The core tension here is one I've been sitting with for a while. Cold exposure has become a cultural phenomenon, and with that popularity comes inevitable overclaiming. Kevin Bass is right to push back on the weight loss narrative — but the critique, as presented here, risks throwing out something genuinely valuable along with the oversimplification.
The mechanism being debunked is real. Cold does stimulate brown adipose tissue activation. Brown fat does burn calories to generate heat. Huberman and Patrick didn't invent this — it's documented biology. What they understated is what happens next.
Your body is not passive. It doesn't sit quietly while you create a caloric deficit through shivering. It responds. Compensatory hunger mechanisms activate. Studies show a 77% average increase in energy intake following cold exposure in animal models, and a 29% increase in human hunger ratings. Your body wants to return to equilibrium. It will eat back everything thermogenesis burns, and then some. The drive for homeostasis is ancient and powerful. Thinking you can outsmart it with a cold plunge is like thinking you can outsmart sleep deprivation with coffee. Short term, maybe. Long term, the body wins.

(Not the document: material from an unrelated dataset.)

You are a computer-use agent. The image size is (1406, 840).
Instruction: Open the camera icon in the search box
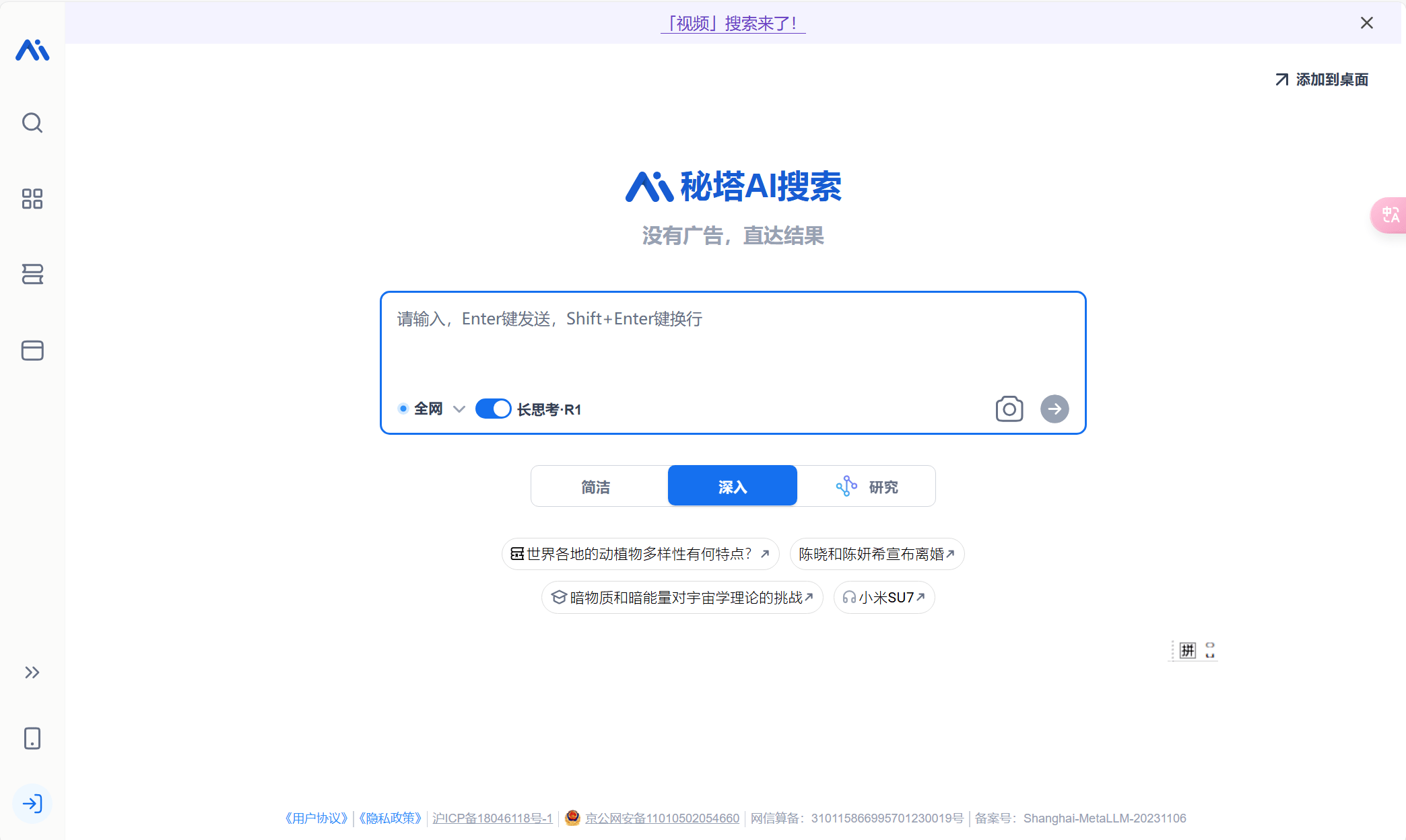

Where Bass and I part company is in the implied conclusion. The critique of cold exposure as a weight loss tool is correct. A broader dismissal of cold exposure as a health practice is where the argument overreaches. The cardiovascular benefits are documented. The immune modulation is real — the 2014 PNAS study showing suppressed inflammatory response to endotoxin didn't happen because of thermogenesis. It happened because of systemic adaptation to controlled stress. Mood regulation, nervous system tone, resilience under pressure — these outcomes don't hinge on the weight loss mechanism at all.
Here's what surprises me: this is exactly the same argument we've had about exercise for decades. Controlled trials consistently show that people compensate for exercise-induced caloric expenditure through increased food intake and reduced spontaneous movement. Moderate exercise doesn't reliably cause weight loss either. We don't therefore conclude that exercise is useless. We recognize that weight loss is primarily a nutritional challenge, while exercise delivers cardiovascular health, metabolic resilience, and longevity. Cold exposure deserves the same nuanced framing — same principle, same compensation mechanism, same misattributed expectation.

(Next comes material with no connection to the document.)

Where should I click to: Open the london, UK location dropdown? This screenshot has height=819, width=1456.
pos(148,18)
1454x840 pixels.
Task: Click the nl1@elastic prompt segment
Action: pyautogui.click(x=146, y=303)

Don't use cold exposure to lose weight. You won't — not because it doesn't work, but because your body will compensate. Do it because it sharpens your nervous system, supports immune function, and trains your relationship with discomfort in ways that translate across every domain of life. That's the real return on cold. The weight loss pitch was always the weakest part of the argument, and it's done more damage to the practice's credibility than any debunking video ever will.